En base a estas mismas conversaciones he podido identificar cuatro factores transversales y que serán claves en la construcción de esta nueva forma de hacer empresas, y que el mundo emprendedor y empresarial sean actores relevantes y críticos de lo que vendrá.

1. Negocios con impacto en la sociedad:

Lamentablemente se ha generalizado sobre el daño que pueden traer las grandes corporaciones, pero se oculta el impacto positivo que también están generando. No sólo a nivel de creación de nuevos empleos y la recaudación fiscal, sino que cada vez toman más fuerza las empresas con propósito. Este tipo de empresas cree en el cambio de paradigma que está viviendo nuestra economía a nivel mundial y que consiste en reemplazar el principio de la primacía de los accionistas por el principio de la preocupación de los distintos grupos de interés, ya sea la sociedad, el medioambiente, los consumidores, y los accionistas. Por cierto que se busca la maximización de las utilidades para sus accionistas, pero como un resultado de hacer las cosas bien para todos. Se estima que los negocios de las empresas con propósito podrían generar más de US$1 billón sólo en América Latina y el Caribe, y crear hasta 24 millones de nuevos puestos de trabajo en la próxima década. 
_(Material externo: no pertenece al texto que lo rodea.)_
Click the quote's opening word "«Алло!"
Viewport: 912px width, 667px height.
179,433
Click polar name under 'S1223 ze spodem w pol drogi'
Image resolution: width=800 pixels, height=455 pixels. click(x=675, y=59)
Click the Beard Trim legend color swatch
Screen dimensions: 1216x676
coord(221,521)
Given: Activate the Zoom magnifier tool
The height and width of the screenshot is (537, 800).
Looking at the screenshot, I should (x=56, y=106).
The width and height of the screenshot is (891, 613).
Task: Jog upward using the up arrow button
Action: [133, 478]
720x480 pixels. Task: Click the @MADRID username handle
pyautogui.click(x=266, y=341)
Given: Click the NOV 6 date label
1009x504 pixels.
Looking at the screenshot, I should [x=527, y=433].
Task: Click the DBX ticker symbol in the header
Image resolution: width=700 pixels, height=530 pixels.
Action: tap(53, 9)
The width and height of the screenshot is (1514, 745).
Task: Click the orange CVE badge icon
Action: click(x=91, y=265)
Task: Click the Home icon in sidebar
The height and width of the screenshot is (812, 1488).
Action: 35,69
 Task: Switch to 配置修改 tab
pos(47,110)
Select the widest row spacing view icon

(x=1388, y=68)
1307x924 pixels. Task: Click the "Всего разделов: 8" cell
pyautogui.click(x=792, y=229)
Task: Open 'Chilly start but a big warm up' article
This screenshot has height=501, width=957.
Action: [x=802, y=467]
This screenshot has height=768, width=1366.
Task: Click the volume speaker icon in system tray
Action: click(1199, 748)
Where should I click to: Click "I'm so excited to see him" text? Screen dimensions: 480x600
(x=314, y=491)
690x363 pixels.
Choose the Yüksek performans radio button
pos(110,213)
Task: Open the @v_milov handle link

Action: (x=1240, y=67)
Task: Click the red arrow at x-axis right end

Diversos estudios norteamericanos muestran que para el 84% de los millennials en EE.UU, el propósito de su trabajo es su máxima prioridad en el ámbito laboral. Además, cuando hay coherencia entre sus principios personales y el propósito de la empresa, la productividad es al menos un 72% mayor. 

De acuerdo a Acción Empresa, uno de cada tres chilenos está dispuesto a pagar un 20% más por un producto sostenible y, de acuerdo a Accenture, el 70% hace compras más respetuosas con el medio ambiente, sostenibles o éticas. Los grandes negocios que desarrollaremos en los próximos años nacerán de los desafíos que estamos viviendo hoy: la crisis hídrica, la desigualdad, la inmigración, la inseguridad o la falta de empleos, y las encargadas a resolver estos temas país son aquellas empresas que busquen el impacto positivo.

2. Una nueva generación de Scale-ups:

De acuerdo a un estudio de Endeavor y el Centro de Innovación UC, las scale-ups son las empresas que más crecen en Chile. Si bien representan el 1% del total, entre 2015 y 2018 crearon el 40% de nuevos empleos, es decir, casi 700 mil fuentes de trabajos —equivalente a toda la población de Iquique, Chillán y las Condes juntas—. ¿Pero qué son las scale-ups? Son empresas que crecen al menos 20% al año por tres años consecutivos, tarea muy compleja que sólo 5.401 empresas chilenas lograron hacerlo en ese período. Por esta razón, las Scale-ups tendrán un rol clave en la reactivación económica y en el futuro del nuevo Chile que se está enarbolando. 

Hay varios ejemplos de cómo estas empresas están rompiendo la inercia de los negocios y abriendo nuevas posibilidades que no sólo tienen implicancias en Chile, sino que, producto de los cambios que generó la pandemia, pueden impactar a nivel global y el mercado chileno tiene la enorme oportunidad de vincularse y crecer CON ellas.

3. Educación para la cuarta revolución industrial

Según un estudio realizado por la Universidad de Oxford, el 47% de los trabajos que existen actualmente desaparecerán en los próximos 15 a 20 años, a raíz de la irrupción de nuevas tecnologías, como la robotización y la inteligencia artificial.  Algunos autores, como Klaus Schwab, han argumentado que hemos entrado recientemente a la cuarta revolución industrial, vinculada a los avances tecnológicos y el internet para el desarrollo de nuevas herramientas como la robótica, inteligencia artificial, biotecnología, entre otros.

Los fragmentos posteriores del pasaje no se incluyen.